OHDSI Home | Forums | Wiki | Github

Suggestion for Achilles

My database got billions of entries and sometimes I got an error that could potentially trash the whole Achilles execution by the time Achilles ends the latest Analysis. I found that for several cases if Achilles could stop on an error like that, notify the user, and ask if the user will like to insist on running the problematic Analysis (of course after correcting the related error if possible) or to halt the whole process could be better than continue with all the analysis but trashing the whole process after all analysis have been completed. For example, I just got an error like:

Error:
org.postgresql.util.PSQLException: ERROR: column “payer_source_concept_id” does not exist
Position: 112

And Aquilles continued running…

If Achilles could give me the opportunity to create this column and restart the related failed Analysis without cancelling Achilles then the whole process could have a “happy ending”.

Can this be implemented?

Thanks
Jose

Yes, for the moment I think the only thing you can do is remove some tests from the planned execution list. By looking at the error file you will know which ones failed, and you can remove them for the next execution

Can you please tell me where to find the planned execution file? I wonder what could happen if I restart Achilles with a planned execution that starts from the first error I got. So far I can see two error messages:

/achillesError_1425.txt 836/836 100%
DBMS:
postgresql

Error:
org.postgresql.util.PSQLException: ERROR: column “payer_source_concept_id” does not exist
Position: 112

SQL:
–HINT DISTRIBUTE_ON_KEY(stratum_1)
CREATE TEMP TABLE s_ta_1425

and

/achillesError_1900.txt 2693/7830 34%
DBMS:
postgresql

Error:
org.postgresql.util.PSQLException: ERROR: column “modifier_source_value” does not exist
Position: 1150

SQL:
–HINT DISTRIBUTE_ON_KEY(stratum_1)
CREATE TEMP TABLE s_ta_1900

AS
SELECT

So, I will like to restart from Analysis 1425.

Thanks

As far as I know you cannot restart, to remove the ones that can’t be completed do the following

allAnalyses <- Achilles::getAnalysisDetails()
elements_rem=c(1425,1900)
analysesToInclude <- allAnalyses[!allAnalyses %in% elements_rem]

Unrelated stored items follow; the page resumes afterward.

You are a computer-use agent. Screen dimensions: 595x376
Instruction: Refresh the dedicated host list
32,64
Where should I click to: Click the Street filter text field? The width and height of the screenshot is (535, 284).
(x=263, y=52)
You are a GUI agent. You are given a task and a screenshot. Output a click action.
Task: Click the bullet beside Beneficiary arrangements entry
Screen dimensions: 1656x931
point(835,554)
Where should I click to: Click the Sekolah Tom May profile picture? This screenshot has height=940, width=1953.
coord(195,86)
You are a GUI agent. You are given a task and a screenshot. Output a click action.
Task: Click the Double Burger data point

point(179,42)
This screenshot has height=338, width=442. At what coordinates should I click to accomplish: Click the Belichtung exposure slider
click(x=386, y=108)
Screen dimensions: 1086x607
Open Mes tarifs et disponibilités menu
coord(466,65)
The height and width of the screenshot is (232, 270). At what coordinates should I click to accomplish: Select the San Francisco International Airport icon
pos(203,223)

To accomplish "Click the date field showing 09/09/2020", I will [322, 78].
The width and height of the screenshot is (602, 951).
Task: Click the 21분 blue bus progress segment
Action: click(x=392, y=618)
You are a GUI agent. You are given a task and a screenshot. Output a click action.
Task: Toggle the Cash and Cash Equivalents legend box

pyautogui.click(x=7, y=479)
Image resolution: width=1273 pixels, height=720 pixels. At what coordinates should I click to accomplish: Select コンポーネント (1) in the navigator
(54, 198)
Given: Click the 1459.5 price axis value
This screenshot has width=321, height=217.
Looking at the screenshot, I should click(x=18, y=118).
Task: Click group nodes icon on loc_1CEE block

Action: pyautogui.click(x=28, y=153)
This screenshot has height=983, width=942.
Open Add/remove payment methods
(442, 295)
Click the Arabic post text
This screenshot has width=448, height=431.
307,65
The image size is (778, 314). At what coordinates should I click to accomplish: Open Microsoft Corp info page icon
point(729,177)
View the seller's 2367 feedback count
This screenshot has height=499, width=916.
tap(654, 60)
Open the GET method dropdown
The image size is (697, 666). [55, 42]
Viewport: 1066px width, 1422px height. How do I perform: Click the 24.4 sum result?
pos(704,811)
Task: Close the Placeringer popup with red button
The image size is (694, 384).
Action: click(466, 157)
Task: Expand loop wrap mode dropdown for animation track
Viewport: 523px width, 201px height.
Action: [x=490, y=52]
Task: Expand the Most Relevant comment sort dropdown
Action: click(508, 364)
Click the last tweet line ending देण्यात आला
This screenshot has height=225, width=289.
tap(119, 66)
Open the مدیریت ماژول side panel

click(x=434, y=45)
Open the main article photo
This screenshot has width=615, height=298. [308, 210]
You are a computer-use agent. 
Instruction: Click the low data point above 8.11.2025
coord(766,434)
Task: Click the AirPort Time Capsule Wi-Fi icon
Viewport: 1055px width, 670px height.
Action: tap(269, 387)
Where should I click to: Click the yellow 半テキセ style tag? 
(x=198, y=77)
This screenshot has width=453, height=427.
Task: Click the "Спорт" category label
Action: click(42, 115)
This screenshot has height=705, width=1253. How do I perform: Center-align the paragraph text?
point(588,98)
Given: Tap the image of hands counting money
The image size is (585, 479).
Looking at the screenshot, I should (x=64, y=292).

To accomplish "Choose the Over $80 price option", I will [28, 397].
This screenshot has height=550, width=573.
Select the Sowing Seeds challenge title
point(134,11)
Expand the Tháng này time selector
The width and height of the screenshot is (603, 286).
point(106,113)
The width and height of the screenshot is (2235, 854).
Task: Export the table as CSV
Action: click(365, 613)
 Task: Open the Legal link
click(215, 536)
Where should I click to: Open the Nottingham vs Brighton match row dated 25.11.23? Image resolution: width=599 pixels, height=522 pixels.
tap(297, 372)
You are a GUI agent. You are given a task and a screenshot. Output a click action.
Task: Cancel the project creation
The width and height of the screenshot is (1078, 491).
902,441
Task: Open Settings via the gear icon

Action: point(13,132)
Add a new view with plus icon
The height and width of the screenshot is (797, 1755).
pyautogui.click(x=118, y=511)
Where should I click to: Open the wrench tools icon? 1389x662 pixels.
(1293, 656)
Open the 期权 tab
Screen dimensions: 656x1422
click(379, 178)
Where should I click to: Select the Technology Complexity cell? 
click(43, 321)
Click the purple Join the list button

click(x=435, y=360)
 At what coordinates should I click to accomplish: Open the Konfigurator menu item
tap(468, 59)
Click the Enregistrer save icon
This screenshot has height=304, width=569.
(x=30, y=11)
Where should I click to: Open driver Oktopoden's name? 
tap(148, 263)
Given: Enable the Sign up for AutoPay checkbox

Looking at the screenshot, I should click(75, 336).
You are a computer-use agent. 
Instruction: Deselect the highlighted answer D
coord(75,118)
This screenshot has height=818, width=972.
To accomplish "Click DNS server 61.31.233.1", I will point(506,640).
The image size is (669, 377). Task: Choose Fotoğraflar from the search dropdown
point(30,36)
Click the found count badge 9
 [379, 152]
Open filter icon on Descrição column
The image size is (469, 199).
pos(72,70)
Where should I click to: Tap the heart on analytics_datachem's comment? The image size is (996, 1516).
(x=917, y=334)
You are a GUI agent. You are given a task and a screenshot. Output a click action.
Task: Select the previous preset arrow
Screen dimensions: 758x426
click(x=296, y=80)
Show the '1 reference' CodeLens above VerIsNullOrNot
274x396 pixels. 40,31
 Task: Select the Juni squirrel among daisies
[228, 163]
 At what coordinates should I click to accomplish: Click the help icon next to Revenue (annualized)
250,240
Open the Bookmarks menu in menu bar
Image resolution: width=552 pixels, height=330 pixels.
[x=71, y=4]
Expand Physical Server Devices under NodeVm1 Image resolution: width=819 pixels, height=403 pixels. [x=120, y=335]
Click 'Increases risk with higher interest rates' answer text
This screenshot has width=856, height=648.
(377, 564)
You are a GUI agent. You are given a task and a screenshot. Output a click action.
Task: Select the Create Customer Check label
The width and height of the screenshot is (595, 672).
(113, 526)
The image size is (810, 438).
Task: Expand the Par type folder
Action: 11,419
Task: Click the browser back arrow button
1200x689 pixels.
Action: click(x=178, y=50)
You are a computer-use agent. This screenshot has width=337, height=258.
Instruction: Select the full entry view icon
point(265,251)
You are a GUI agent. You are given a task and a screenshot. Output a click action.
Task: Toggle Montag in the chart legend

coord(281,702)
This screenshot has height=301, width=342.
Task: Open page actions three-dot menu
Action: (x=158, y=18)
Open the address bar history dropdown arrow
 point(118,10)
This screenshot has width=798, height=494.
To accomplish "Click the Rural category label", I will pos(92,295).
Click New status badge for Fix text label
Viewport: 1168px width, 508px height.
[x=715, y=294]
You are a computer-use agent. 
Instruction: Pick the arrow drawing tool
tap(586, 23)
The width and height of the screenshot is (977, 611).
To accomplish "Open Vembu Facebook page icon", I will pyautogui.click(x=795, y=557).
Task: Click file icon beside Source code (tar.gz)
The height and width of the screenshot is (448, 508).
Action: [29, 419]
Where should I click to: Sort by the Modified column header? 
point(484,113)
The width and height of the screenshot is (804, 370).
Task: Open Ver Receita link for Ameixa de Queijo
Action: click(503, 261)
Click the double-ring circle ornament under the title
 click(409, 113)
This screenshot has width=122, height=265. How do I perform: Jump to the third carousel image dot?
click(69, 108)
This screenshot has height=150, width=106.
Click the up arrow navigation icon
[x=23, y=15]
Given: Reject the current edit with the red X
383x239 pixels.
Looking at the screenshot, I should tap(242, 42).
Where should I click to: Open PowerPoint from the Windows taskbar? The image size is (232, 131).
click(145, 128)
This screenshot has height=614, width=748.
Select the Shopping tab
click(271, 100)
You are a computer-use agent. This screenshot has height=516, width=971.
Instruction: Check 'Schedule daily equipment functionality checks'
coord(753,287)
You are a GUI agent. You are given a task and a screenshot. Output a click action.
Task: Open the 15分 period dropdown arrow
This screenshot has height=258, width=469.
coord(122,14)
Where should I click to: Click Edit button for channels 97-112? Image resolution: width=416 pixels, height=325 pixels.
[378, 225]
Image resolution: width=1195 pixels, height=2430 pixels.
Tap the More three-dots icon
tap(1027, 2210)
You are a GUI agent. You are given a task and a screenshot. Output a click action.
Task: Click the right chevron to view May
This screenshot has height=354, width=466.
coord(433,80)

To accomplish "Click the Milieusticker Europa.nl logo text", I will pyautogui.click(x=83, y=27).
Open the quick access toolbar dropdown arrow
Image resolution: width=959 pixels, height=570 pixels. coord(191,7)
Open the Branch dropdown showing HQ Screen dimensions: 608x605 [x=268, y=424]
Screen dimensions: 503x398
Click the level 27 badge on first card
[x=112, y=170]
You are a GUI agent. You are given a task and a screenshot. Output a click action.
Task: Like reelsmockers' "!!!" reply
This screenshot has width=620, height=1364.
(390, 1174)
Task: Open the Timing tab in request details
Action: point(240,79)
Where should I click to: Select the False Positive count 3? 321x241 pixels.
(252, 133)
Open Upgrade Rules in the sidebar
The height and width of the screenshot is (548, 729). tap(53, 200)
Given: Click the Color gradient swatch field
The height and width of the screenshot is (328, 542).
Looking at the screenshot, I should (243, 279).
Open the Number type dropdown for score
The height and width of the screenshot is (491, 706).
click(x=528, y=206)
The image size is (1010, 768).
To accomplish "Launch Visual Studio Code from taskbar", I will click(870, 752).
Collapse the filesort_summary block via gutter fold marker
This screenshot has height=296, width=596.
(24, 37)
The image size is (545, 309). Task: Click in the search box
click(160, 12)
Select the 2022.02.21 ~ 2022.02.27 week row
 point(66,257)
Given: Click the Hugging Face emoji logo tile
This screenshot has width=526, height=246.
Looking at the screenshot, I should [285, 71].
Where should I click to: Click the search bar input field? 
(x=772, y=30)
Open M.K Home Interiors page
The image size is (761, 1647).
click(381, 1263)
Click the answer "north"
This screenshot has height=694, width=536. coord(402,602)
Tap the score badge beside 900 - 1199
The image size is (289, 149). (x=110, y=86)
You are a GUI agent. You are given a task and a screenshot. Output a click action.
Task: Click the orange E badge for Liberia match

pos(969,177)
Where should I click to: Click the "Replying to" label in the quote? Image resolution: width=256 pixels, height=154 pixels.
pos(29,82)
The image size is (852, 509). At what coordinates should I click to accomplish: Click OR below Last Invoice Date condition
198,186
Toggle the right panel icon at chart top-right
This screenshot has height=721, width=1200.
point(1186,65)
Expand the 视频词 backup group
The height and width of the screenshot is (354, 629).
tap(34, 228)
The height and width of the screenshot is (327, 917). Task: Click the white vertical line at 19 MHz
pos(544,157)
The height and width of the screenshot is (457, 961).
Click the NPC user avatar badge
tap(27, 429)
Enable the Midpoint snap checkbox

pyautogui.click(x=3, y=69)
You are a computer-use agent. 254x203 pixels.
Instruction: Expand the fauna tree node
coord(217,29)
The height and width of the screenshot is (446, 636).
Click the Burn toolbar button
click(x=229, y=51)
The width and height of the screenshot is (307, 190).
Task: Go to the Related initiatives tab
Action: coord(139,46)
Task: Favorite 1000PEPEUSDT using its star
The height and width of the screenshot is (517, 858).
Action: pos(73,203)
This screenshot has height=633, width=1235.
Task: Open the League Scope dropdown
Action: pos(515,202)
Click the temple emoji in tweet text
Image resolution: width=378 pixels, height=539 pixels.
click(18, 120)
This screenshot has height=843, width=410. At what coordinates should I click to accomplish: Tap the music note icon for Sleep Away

Then pass achilles the analyses to include (just add analysisIds=analysesToInclude as a new parameter to your achilles call) and launch it again
In any case, be sure the errors cannot be solved, because usually may have further implications later on

To solve those errors I got I just added the respective columns to the needed tables with null values. This is happening because my cdm db was done for a previous version of omap. So, I always want to include all my Analysis. Well, hope my suggestion will be implemented. But, from your code, is it possible to rerun with something like

allAnalyses ← Achilles::getAnalysisDetails()
elements_rem=c( 0:1424)
analysesToInclude ← allAnalyses[!allAnalyses %in% elements_rem]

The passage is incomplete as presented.